New COVID-19 data collection method provides potential valuable tool for clinical laboratories
A recent research initiative undertaken at Carnegie Mellon University (CMU) Delphi Research Center in collaboration with Facebook has led to the first large-scale “crowdsourced” data set that indicates the occurrence of COVID-19 symptoms and geographical distribution of these occurrences. This new initiative may affect how clinical laboratories approach epidemiological planning. It may also influence local governments to pursue additional testing, leading to a potential revenue source for laboratories that are prepared.
The data used to provide geographical prevalence of COVID-19 symptoms is obtained through a survey designed by CMU researchers. This survey asks people to self-report symptoms associated with COVID-19 or influenza that have occurred within the last 24 hours and is distributed by Facebook daily to samples of users across the United States.
“By distributing surveys to large numbers of people whose identities we know, we can quickly generate enough signal to correct for biases and ensure sampling is done properly,” Mark Zuckerberg, Facebook founder and CEO, wrote in a Washington Post op-ed.
The data is analyzed by Facebook for survey bias and weighted to ensure that the sample accurately represents the characteristics of the population that is represented in the data. The data are displayed in an interactive symptom map that identifies symptom density of influenza and of COVID-19 throughout the United States by county or by hospital referral regions.
Crowdsourced Data Tool has Implications for Clinical Laboratories
There are multiple implications that this new methodology of collecting epidemiological data will have for clinical laboratories and pathology groups. While at this immediate time, these effects primarily relate to the COVID-19 pandemic response, they do have the potential to have broader implications for other diseases if this powerful tool continues to be developed and implemented in new ways.
The first implication that clinical labs should consider is that this crowdsourced data may influence local governments and lead to a perceived need for increased testing in their area. Labs can monitor the demographic symptom data to evaluate trends in their areas.

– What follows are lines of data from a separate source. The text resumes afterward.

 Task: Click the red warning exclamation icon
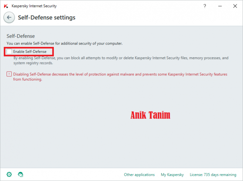pos(9,74)
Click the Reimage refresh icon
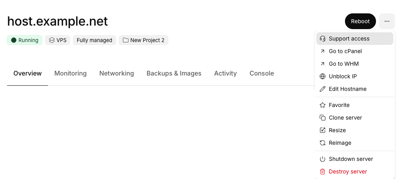 click(323, 143)
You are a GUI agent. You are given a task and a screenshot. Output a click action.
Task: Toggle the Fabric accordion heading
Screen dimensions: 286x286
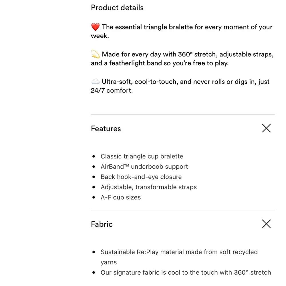coord(102,224)
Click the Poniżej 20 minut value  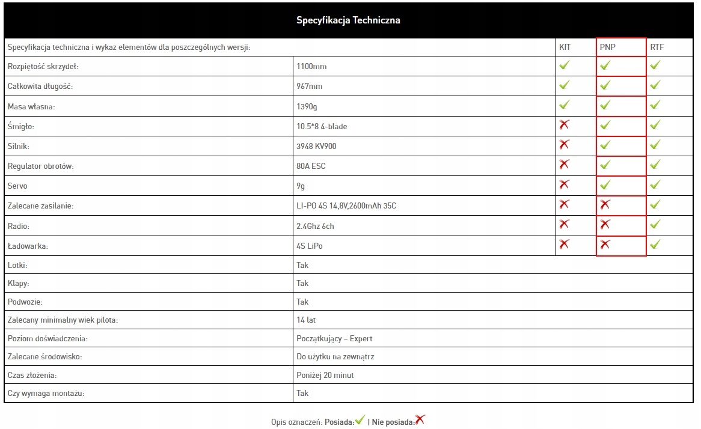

Clinical laboratories may also benefit from utilizing this resource to monitor symptom trends and alert local governments to the potential need for increased testing in their localities. This can lead to increased revenue and public funding for laboratories, while further developing a collaborative relationship between these labs and their local governments.
Symptomology data from this study may also be coupled with local epidemiological data to better understand the effect in a specific laboratory’s locality and allow for a better comparison between that laboratory and collaborating entities in other locations. This allows labs to better adjust their response and better weight their local data, providing labs with a way to better allocate resources and plan capital expenses.